Every year, new technology is developed to treat eye diseases that threaten our vision. A group of researchers at University College London and the Western Eye Hospital have made a recent breakthrough in glaucoma detection. Using equipment that is already routinely used in hospital eye examinations, the research team developed a way to visualize individual nerve cell death.
Glaucoma refers to a family of diseases that is characterized by optic nerve damage, the nerve that transmits visual images to the brain. Increased inner eye pressure creates stress on optic nerve cells, causing cell death and irreversible vision loss.
The researchers believe that their simple, inexpensive diagnostic tool could revolutionize how glaucoma is diagnosed. One of the most challenging aspects of glaucoma is that it often has no symptoms in the early stages. This means that patients can lose a significant portion of their vision before the disease is discovered. There is currently no cure for glaucoma, so scientists must focus on early detection to prevent vision loss.
The new technique uses fluorescent markers that attach to cell proteins when injected into patients. Eye doctors can identify diseased cells because they will appear as fluorescent white spots. The research team hopes that this same technology may be instrumental in early diagnosis of other degenerative neurological conditions such as Parkinson’s, Alzheimer’s and multiple sclerosis.
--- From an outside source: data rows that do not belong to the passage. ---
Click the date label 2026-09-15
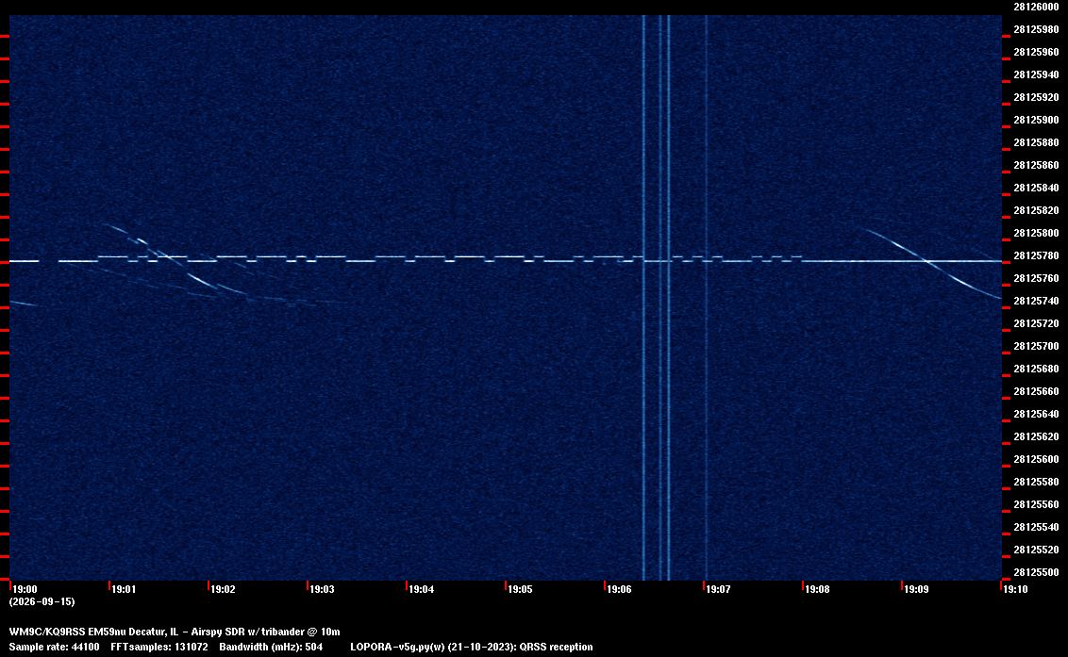Screen dimensions: 1068x657 pyautogui.click(x=42, y=601)
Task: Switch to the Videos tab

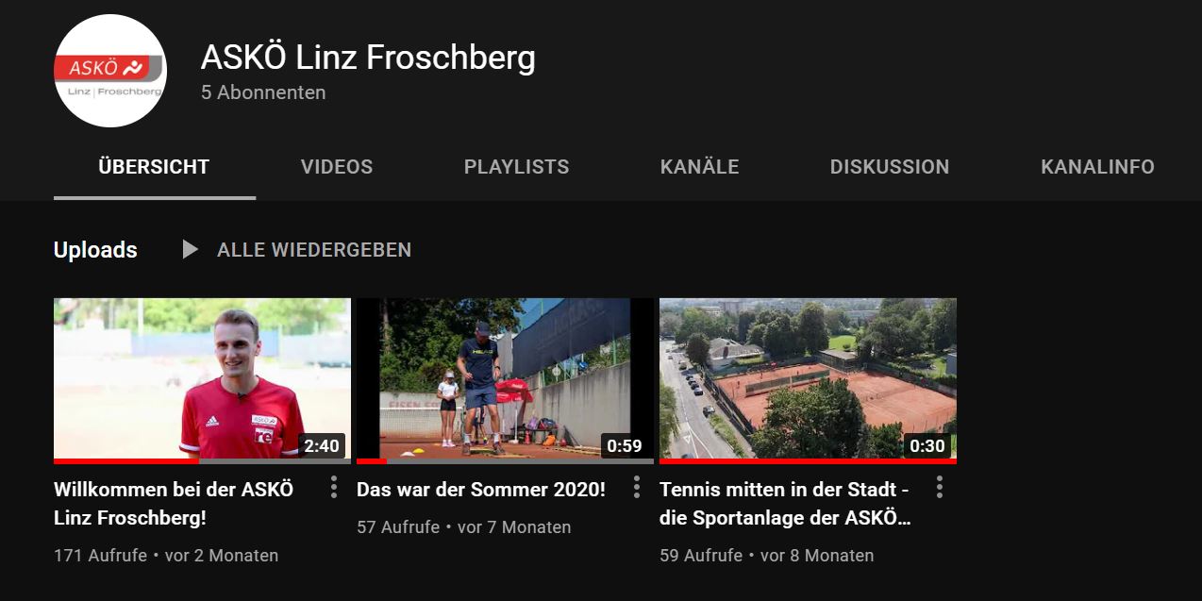Action: pyautogui.click(x=337, y=167)
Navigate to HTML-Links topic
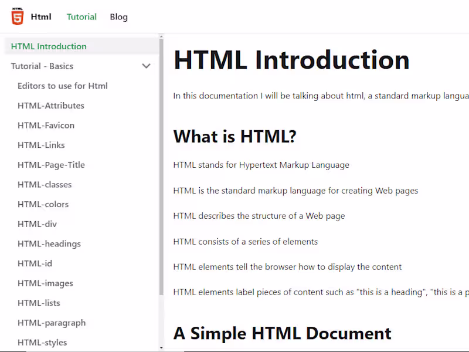The image size is (469, 352). [41, 145]
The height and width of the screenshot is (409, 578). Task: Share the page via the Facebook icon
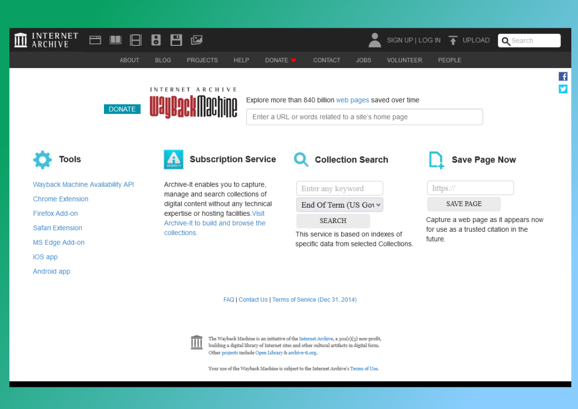pyautogui.click(x=563, y=76)
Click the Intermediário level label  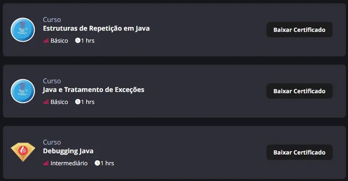[69, 164]
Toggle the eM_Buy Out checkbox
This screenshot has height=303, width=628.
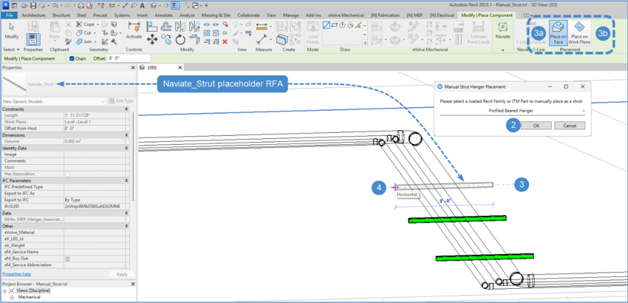click(67, 259)
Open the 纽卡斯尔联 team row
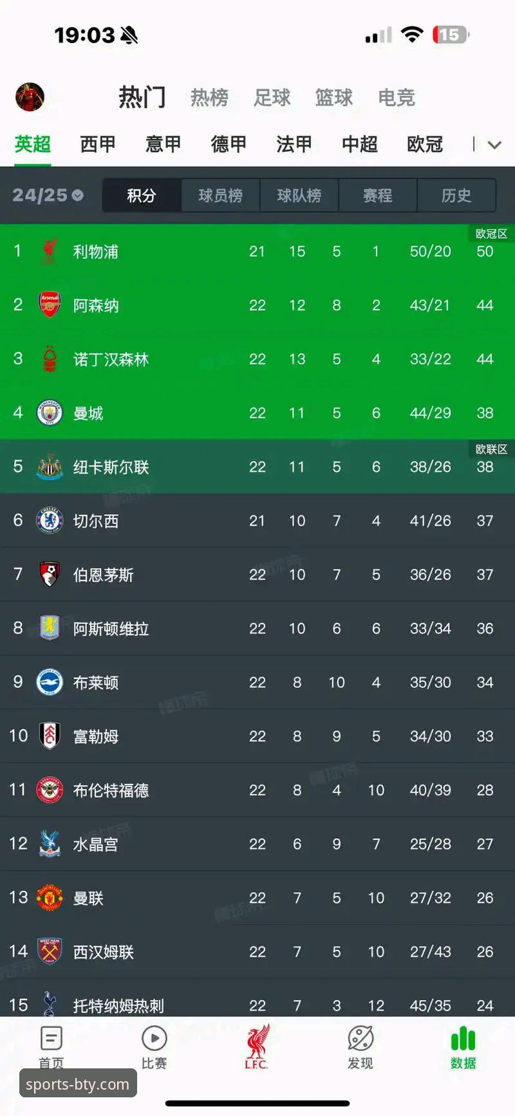 pos(258,467)
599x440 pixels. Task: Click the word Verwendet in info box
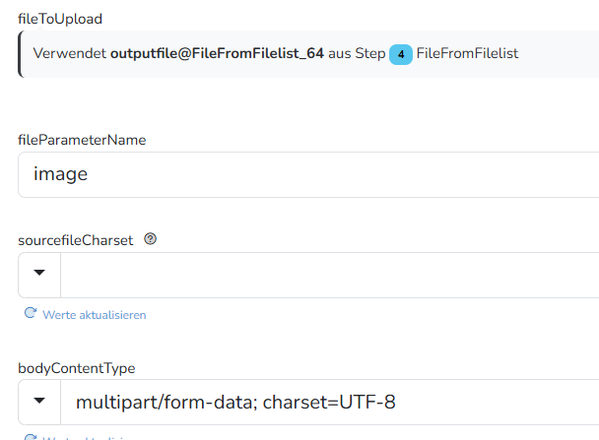(70, 53)
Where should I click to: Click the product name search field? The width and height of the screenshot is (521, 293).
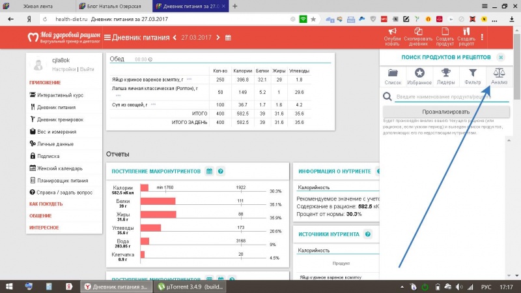pyautogui.click(x=449, y=97)
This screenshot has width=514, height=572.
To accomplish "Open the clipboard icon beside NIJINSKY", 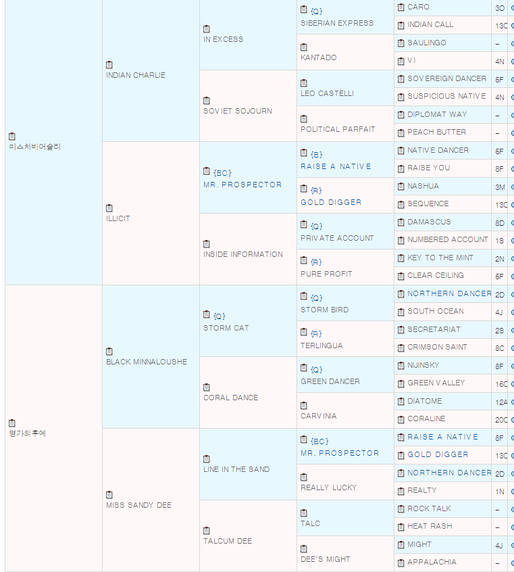I will tap(401, 365).
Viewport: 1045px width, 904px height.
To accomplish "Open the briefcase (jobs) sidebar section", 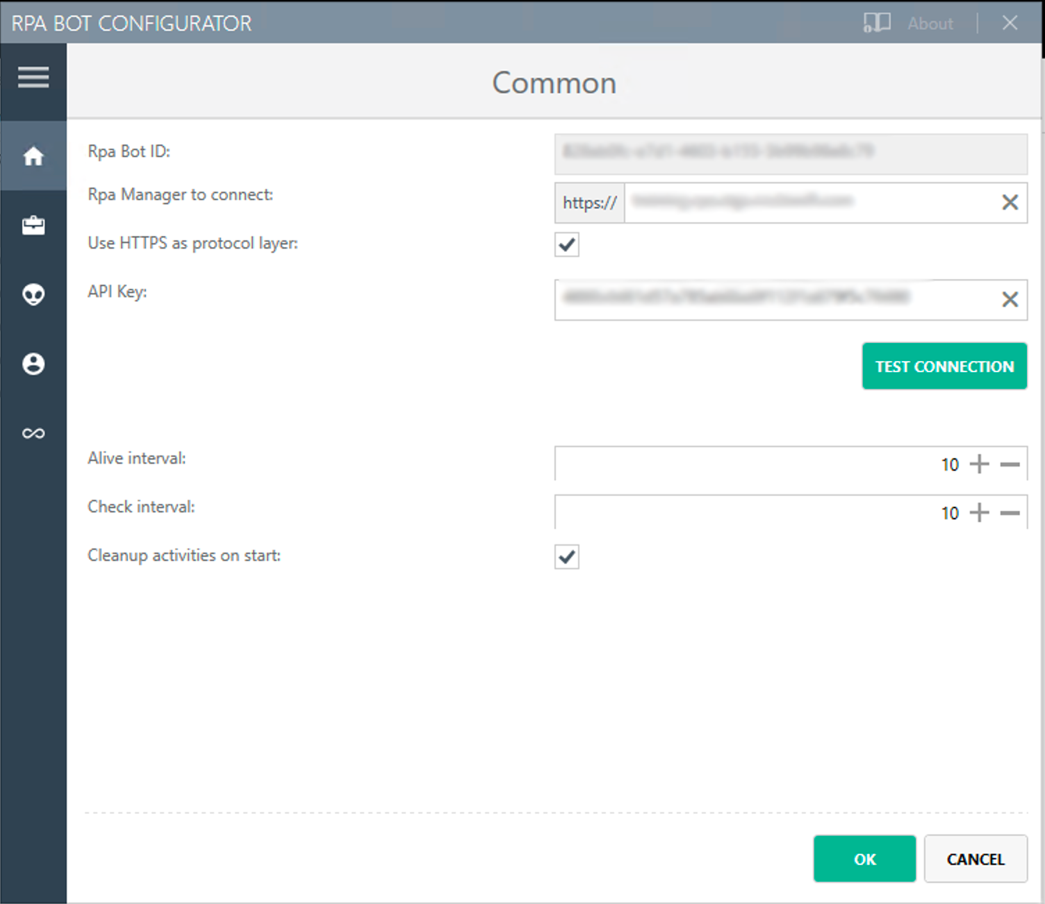I will [x=33, y=225].
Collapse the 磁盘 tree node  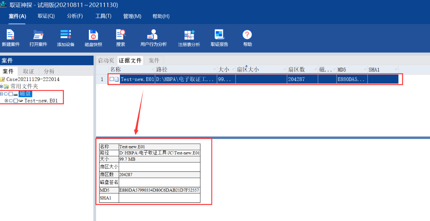[2, 94]
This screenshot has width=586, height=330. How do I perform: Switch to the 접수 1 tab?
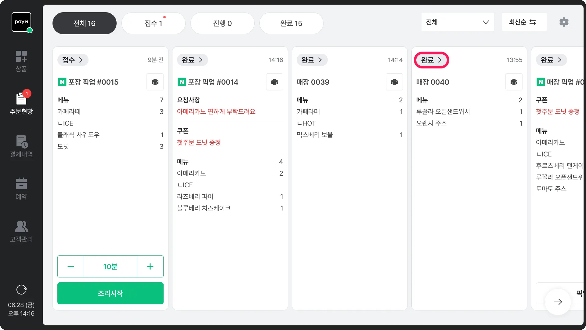point(153,23)
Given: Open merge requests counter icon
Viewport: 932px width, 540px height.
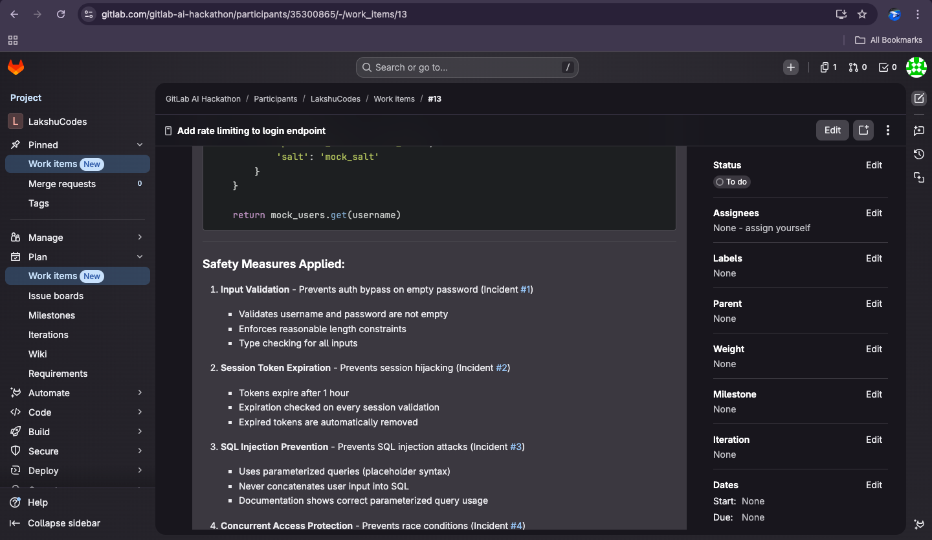Looking at the screenshot, I should click(x=858, y=67).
Professor Francesca Cordeiro at UCL Institute of Ophthalmology, research team leader, stated, "Detecting glaucoma early is vital as symptoms are not always obvious. Although detection has been improving, most patients have lost a third of vision by the time they are diagnosed. Now, for the first time, we have been able to show individual cell death and detect the earliest signs of glaucoma. While we cannot cure the disease, our test means treatment can start before symptoms begin" (Source: Science Daily).